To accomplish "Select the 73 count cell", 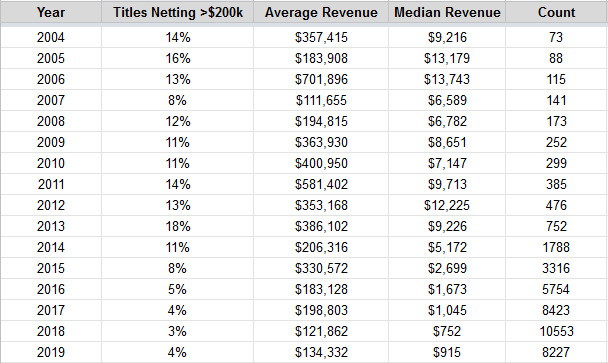I will point(556,37).
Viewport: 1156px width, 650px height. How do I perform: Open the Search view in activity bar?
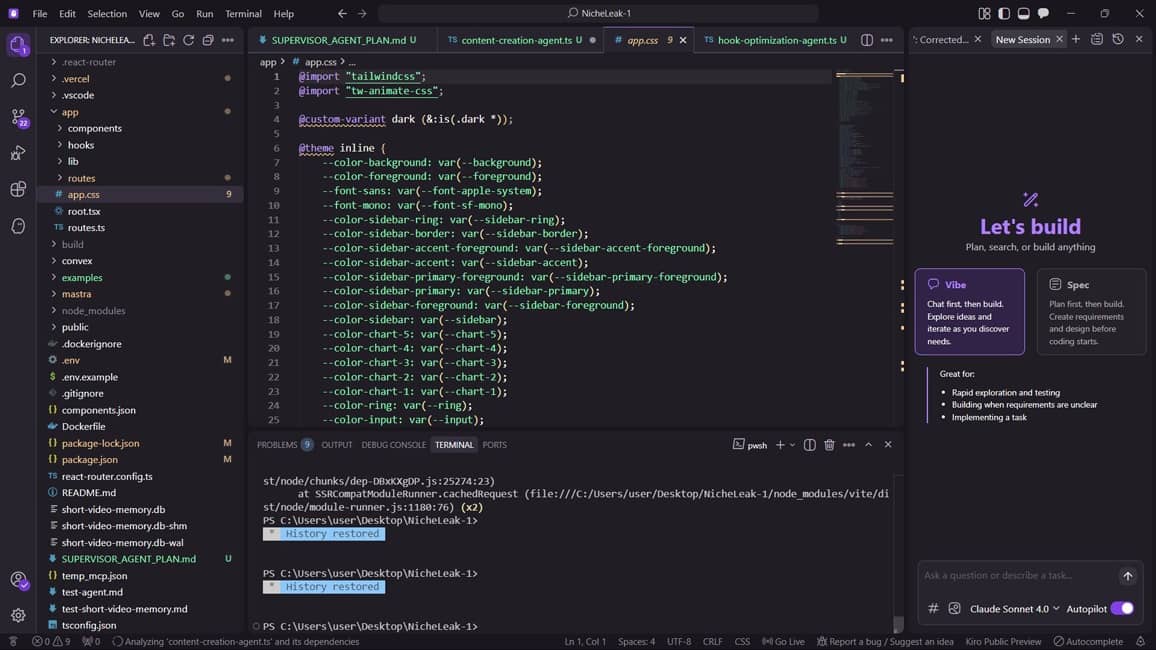(18, 80)
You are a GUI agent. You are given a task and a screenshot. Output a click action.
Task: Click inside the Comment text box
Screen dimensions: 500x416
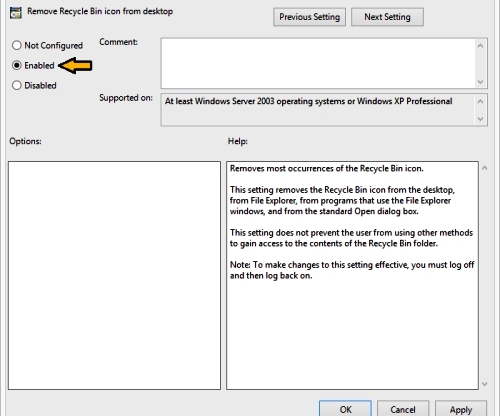(318, 63)
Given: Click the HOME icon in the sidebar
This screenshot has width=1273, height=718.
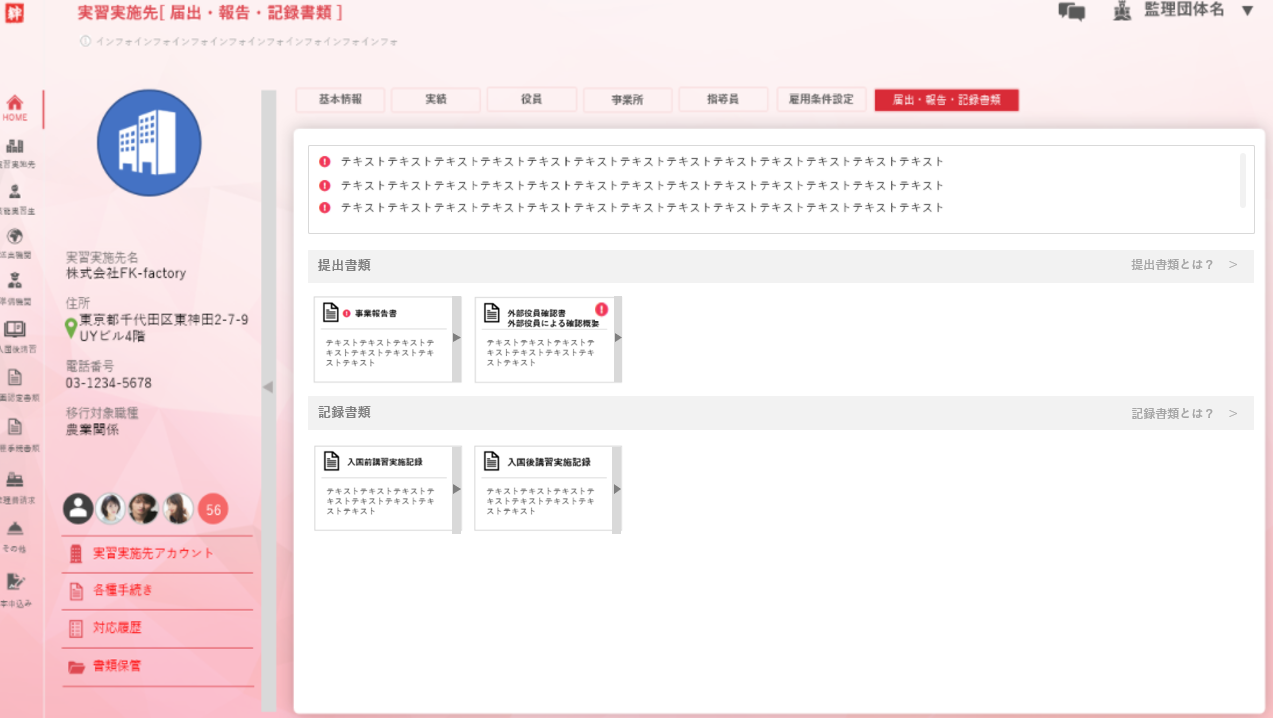Looking at the screenshot, I should pos(15,104).
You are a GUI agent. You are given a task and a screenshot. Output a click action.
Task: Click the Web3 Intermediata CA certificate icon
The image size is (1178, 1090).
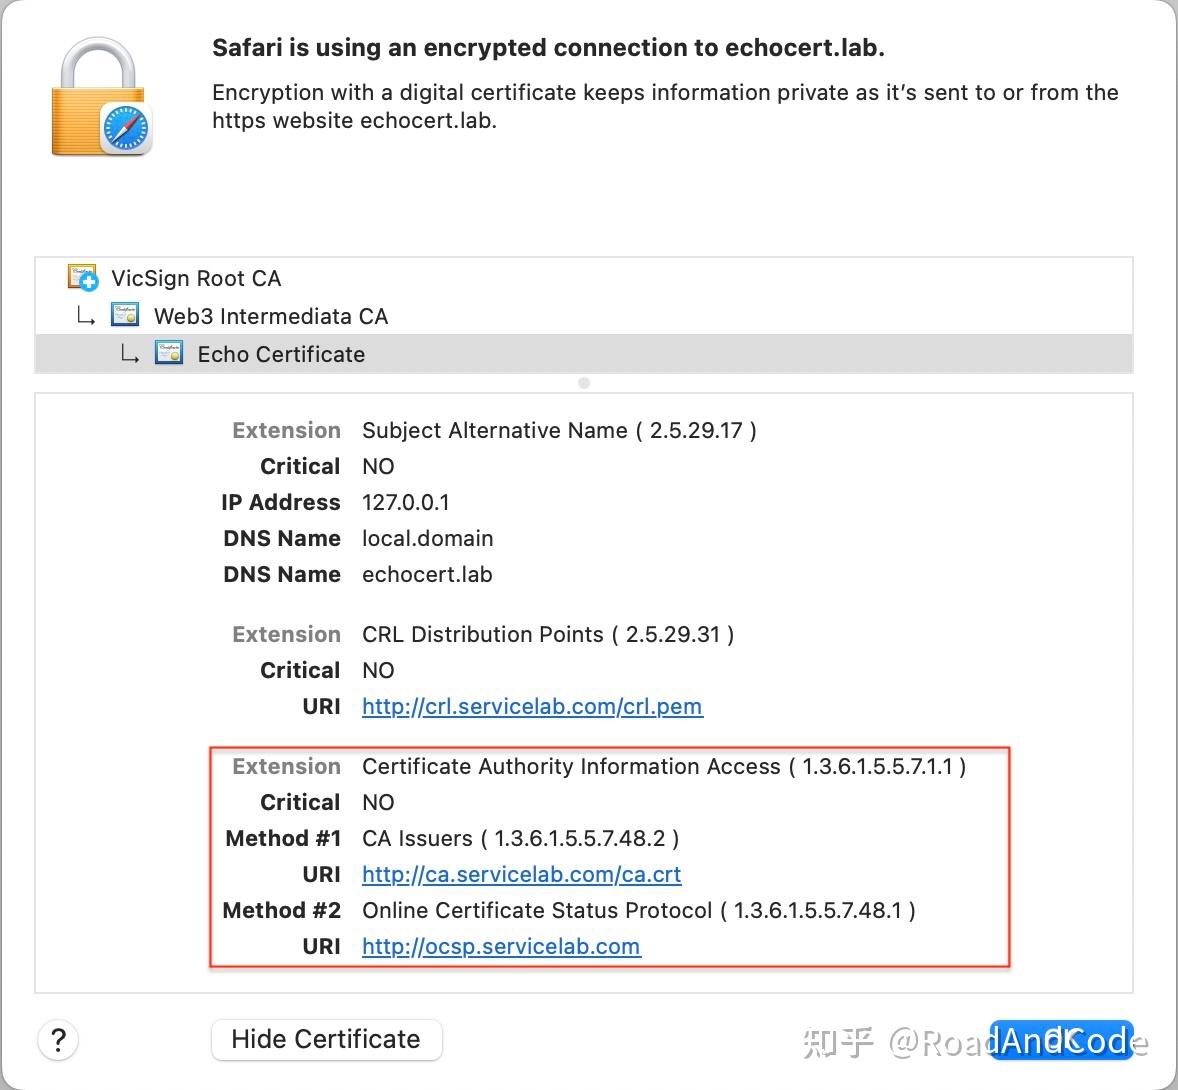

--------

### Activity:
Once the line holding "Given: Click the HOME icon in the sidebar" is found, set it down along with every line after it through the end of the entries, exactly, leaving the pictures out.

### Output for this task:
Given: Click the HOME icon in the sidebar
This screenshot has width=1273, height=718.
Looking at the screenshot, I should pos(15,104).
You are a GUI agent. You are given a task and a screenshot. Output a click action.
Task: Click the Web3 Intermediata CA certificate icon
The image size is (1178, 1090).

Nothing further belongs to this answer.